TABLE 4. Comparison of running time at different sample size with ScoreEB, mrMLM, FASTmrEMMA, ISIS EM-BLASSO, HRePML and GEMMA methods^a.

FIGURE 5

FIGURE 5. Effect of the sample size on running time with six methods (ScoreEB, mrMLM, FASTmrEMMA, ISIS EM-BLASSO, HRePML and GEMMA) in simulation 3.

Discussion

We have shown that the new method ScoreEB can significantly improve computational efficiency by combining the score test and Empirical Bayes within the linear mixed model, compared with popular methods mrMLM (Wang et al., 2016), FASTmrEMMA (Wen et al., 2018), ISIS EM-BLASSO (Tamba et al., 2017), HRePML (Ren et al., 2020) and GEMMA(Zhou and Stephens, 2012).

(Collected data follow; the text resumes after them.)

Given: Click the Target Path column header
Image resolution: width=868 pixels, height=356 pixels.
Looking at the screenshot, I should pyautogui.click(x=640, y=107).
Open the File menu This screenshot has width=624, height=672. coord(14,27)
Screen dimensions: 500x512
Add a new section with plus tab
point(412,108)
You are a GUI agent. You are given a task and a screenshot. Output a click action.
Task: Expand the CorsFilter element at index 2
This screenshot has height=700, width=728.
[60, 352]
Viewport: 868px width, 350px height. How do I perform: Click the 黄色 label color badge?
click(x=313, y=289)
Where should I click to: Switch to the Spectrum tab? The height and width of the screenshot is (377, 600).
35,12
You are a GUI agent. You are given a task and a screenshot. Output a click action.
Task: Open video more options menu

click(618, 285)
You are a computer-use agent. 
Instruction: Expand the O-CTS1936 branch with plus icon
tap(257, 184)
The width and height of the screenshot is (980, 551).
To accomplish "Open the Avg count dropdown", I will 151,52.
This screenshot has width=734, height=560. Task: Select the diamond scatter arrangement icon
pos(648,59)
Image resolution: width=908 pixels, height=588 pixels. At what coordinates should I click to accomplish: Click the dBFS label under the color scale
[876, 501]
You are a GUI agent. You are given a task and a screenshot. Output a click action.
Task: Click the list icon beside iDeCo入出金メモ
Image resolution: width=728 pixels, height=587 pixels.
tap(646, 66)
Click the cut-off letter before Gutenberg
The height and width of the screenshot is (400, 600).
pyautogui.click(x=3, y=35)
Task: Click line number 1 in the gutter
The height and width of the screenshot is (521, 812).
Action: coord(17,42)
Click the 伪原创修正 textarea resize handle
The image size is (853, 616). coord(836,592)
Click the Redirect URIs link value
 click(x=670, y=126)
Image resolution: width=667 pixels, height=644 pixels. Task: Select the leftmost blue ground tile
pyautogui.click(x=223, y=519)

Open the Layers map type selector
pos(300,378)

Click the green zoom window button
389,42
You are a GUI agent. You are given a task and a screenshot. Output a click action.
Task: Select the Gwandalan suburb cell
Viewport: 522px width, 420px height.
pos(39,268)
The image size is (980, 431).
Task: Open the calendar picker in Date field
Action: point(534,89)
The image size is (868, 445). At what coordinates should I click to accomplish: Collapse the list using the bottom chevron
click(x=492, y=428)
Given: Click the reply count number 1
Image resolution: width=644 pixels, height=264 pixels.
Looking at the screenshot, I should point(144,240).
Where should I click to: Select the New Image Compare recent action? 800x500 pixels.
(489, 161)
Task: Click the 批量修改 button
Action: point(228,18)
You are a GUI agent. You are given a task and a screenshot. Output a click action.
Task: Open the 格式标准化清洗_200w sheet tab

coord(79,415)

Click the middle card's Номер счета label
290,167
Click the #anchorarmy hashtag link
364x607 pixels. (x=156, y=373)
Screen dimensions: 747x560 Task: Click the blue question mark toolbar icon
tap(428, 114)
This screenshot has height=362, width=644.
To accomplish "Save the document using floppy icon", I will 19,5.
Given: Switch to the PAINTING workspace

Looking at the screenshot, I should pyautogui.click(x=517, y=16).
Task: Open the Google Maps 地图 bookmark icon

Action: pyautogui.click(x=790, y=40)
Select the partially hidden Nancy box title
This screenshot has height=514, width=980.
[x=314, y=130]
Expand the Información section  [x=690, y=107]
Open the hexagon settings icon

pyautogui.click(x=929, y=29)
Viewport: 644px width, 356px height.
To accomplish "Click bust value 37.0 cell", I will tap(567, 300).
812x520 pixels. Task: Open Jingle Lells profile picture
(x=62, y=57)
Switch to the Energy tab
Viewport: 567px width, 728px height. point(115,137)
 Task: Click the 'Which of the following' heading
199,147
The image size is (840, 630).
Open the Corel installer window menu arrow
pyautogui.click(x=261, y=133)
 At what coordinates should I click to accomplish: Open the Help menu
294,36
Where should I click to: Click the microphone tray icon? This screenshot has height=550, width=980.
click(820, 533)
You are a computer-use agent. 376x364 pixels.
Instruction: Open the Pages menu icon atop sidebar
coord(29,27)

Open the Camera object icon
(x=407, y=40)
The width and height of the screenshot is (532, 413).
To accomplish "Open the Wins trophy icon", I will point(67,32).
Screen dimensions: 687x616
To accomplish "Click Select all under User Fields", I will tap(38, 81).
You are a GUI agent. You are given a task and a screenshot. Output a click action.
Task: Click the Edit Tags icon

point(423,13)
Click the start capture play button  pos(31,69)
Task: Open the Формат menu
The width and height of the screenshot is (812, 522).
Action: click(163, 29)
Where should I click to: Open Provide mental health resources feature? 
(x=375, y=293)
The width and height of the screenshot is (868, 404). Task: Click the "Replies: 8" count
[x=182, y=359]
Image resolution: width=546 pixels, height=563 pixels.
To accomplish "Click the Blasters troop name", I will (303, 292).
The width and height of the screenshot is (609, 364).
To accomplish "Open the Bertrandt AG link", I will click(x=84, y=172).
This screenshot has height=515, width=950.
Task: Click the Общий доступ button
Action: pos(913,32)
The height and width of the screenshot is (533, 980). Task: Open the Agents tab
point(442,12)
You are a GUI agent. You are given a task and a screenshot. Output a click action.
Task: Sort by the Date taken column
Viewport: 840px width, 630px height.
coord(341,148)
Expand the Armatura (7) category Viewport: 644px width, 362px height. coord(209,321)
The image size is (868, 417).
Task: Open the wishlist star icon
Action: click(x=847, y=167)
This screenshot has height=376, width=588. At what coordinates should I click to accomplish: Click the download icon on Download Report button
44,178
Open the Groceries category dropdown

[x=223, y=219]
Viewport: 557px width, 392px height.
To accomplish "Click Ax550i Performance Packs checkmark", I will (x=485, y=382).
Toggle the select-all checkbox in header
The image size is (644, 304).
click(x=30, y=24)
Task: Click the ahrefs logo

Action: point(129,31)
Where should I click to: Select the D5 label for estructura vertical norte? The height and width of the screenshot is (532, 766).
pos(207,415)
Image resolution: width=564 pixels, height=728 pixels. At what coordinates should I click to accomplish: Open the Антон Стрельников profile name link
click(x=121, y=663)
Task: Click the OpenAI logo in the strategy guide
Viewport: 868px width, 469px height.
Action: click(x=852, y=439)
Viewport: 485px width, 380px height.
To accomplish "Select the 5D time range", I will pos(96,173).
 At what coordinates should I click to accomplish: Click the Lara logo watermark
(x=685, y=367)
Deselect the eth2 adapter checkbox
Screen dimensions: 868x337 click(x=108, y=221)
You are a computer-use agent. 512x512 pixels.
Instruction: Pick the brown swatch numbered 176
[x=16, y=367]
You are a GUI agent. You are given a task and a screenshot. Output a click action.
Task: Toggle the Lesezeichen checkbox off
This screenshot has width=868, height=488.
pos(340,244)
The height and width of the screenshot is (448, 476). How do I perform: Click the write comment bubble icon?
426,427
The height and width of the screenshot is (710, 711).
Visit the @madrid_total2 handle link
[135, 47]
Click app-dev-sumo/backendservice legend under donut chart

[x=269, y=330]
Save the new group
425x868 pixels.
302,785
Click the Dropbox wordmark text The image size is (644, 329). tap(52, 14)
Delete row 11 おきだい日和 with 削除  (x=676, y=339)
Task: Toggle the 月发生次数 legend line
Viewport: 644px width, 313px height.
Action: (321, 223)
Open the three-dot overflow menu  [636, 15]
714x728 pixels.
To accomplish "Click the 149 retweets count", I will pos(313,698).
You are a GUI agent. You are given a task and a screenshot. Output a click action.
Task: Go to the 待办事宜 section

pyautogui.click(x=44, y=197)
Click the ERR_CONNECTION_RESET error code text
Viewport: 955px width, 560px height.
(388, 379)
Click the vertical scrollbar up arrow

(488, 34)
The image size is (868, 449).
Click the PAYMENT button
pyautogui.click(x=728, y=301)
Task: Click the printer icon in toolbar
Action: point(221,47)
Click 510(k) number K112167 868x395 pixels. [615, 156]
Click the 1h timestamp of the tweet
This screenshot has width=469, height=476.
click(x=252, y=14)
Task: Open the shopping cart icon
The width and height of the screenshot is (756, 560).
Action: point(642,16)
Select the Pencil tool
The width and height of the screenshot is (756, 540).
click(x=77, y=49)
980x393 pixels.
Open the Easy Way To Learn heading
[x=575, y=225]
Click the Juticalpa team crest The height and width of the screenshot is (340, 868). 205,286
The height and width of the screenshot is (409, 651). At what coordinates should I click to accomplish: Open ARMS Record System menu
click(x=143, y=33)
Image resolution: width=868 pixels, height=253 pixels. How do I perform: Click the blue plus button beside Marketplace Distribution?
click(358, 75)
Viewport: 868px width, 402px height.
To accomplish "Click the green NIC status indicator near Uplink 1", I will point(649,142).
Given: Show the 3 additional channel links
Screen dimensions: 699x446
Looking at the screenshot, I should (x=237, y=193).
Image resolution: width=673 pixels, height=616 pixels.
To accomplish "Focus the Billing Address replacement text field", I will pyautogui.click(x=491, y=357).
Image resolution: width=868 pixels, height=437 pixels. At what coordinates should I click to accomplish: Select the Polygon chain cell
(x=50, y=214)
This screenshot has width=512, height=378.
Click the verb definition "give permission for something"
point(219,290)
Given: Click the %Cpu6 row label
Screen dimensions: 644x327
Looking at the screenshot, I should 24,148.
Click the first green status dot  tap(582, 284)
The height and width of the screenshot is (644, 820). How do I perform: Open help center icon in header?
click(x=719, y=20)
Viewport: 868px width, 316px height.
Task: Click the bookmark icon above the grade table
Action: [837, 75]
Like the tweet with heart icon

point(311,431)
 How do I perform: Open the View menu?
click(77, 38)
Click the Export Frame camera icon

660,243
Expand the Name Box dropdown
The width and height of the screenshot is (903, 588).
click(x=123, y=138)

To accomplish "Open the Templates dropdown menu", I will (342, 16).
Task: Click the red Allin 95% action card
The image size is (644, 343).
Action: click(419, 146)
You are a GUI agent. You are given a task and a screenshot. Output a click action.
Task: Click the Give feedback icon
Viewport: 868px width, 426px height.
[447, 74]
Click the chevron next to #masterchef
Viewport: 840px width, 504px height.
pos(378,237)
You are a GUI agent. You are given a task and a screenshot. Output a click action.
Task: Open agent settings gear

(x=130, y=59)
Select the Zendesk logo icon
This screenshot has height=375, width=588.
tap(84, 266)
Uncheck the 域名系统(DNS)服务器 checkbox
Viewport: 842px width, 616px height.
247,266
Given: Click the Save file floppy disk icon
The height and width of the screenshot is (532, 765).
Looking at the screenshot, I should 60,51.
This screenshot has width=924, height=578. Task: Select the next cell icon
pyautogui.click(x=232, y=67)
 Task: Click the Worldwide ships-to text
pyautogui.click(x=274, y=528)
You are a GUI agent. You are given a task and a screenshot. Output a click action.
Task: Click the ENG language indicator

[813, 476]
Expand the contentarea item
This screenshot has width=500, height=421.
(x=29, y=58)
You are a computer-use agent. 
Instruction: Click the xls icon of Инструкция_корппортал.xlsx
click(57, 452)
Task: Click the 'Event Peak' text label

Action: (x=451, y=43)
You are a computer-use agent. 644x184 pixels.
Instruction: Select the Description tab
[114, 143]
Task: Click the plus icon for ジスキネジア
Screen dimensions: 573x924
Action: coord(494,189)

In the application of ScoreEB to simulation studies, the proposed approach consistently recorded the higher power. More importantly, it also remained estimation accuracy of QTN effects and effectively controlled the false positive rate (Table 1, Supplementary Table S1 and Figures 1, 2). Analysis of real Arabidopsis, rice, maize, cattle and pig data, confirmed the effectiveness of ScoreEB, which identified the most candidate genes (Table 3, Supplementary Table S3 and Figure 3).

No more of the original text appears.